Hearst to launch Kindle-like e-reader

Michael V. Copeland of Fortune magazine reports that Hearst is developing a version of the wireless e-reader Kindle with a larger screen for newspapers and magazines. The new product could be available this year. Copeland reports:
    Insiders familiar with the Hearst device say it has been designed with the needs of publishers in mind. That includes its form, which will approximate the size of a standard sheet of paper, rather than the six-inch diagonal screen found on Kindle, for example. The larger screen better approximates the reading experience of print periodicals, as well as giving advertisers the space and attention they require.
The device is apparently a big part of Hearst's future as it shifts away from print. Besides the Chronicle and Seattle Post-Intelligencer, Hearst publishes magazines including Esquire, Good Housekeeping, Cosmopolitan Popular Mechanics, Seventeen and SmartMoney. At right is a Kindle reader, which can be used to read subscriptions to several newspapers including The New York Times, The Wall Street Journal, The Washington Post and San Francisco Chronicle.

Local j-schools see an increase in students

The Snitch at the SF Weekly found there has been no drop off in students entering two Bay Area journalism programs despite cut backs at newspapers, TV and radio stations. San Jose State and Stanford each report gains. Enrollment is down at San Francisco State, but journalism chair Venise Wagner says that might have more to do with tightening up the prerequisites for certain classes and restricting application deadlines more than industry woes.

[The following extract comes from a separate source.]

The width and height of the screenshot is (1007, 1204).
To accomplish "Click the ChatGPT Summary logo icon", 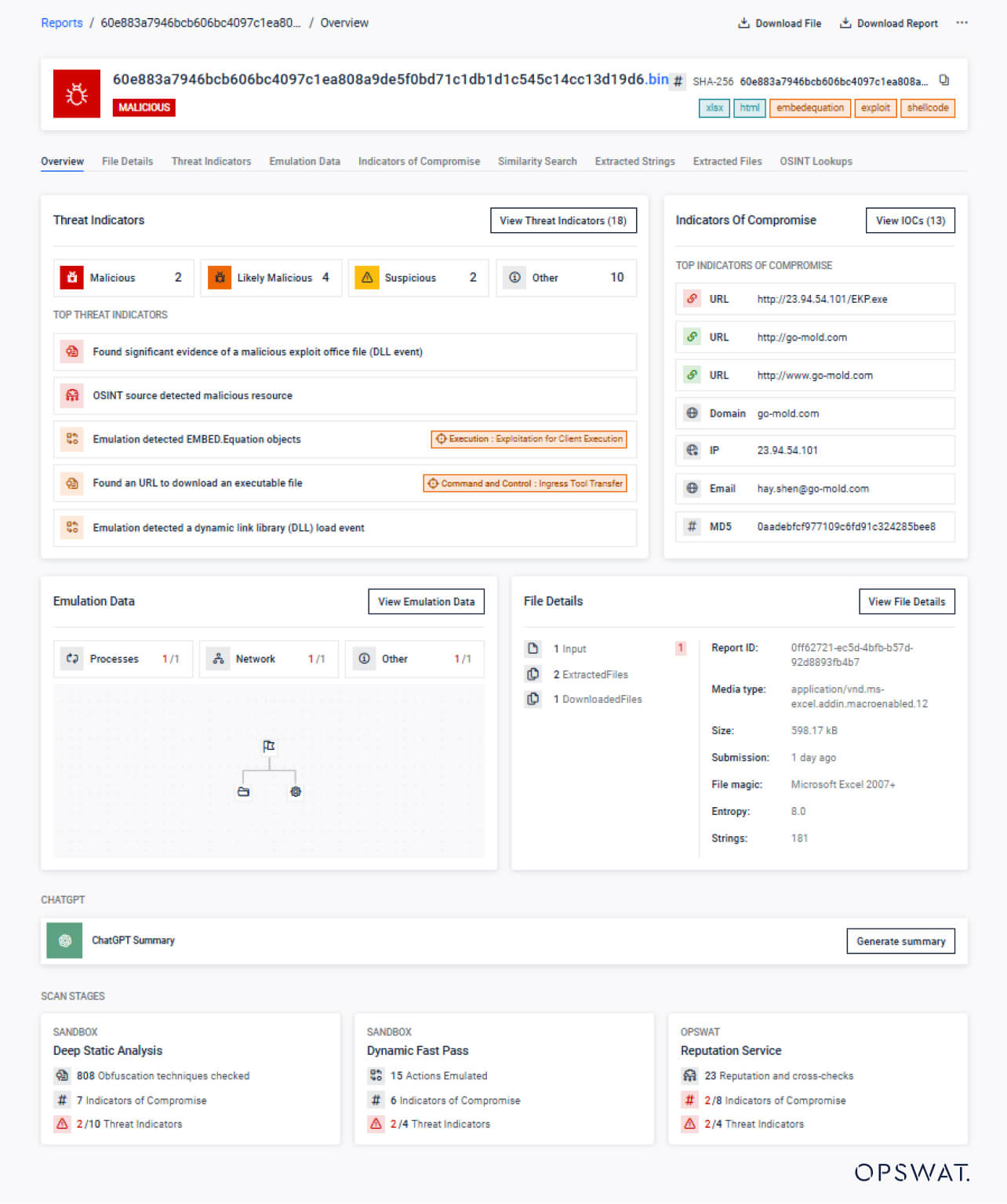I will point(64,940).
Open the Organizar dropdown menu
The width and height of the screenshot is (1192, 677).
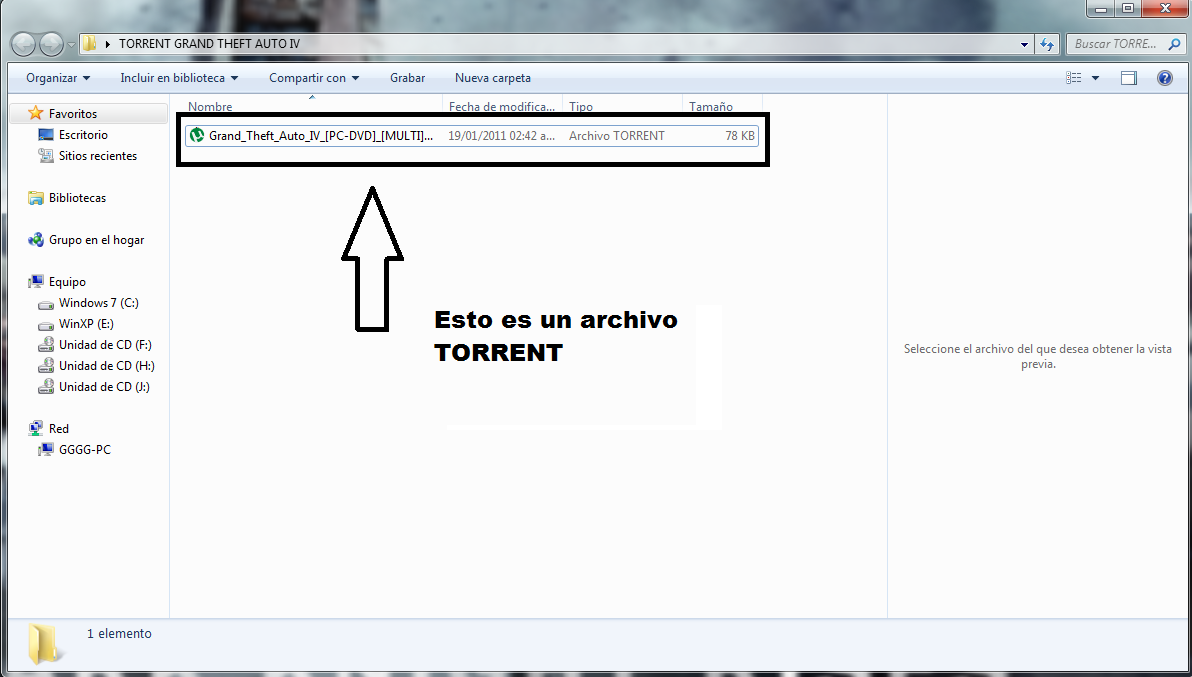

San Jose State has focused on crosstraining students in many media so they're eligible for a greater degree of jobs, said SJSU School of Journalism and Mass Communication acting director Kathleen Martinelli. Same is true at Stanford, where Ann Grimes, the program's acting director, says a degree in journalism may be more valuable than ever since newspapers may prefer to hire someone already trained in new media than teach an old reporter new tricks. "If you have digital media skills and programming skills, there are a lot of media organizations that are eager to talk to you," Grimes tells the SF Weekly.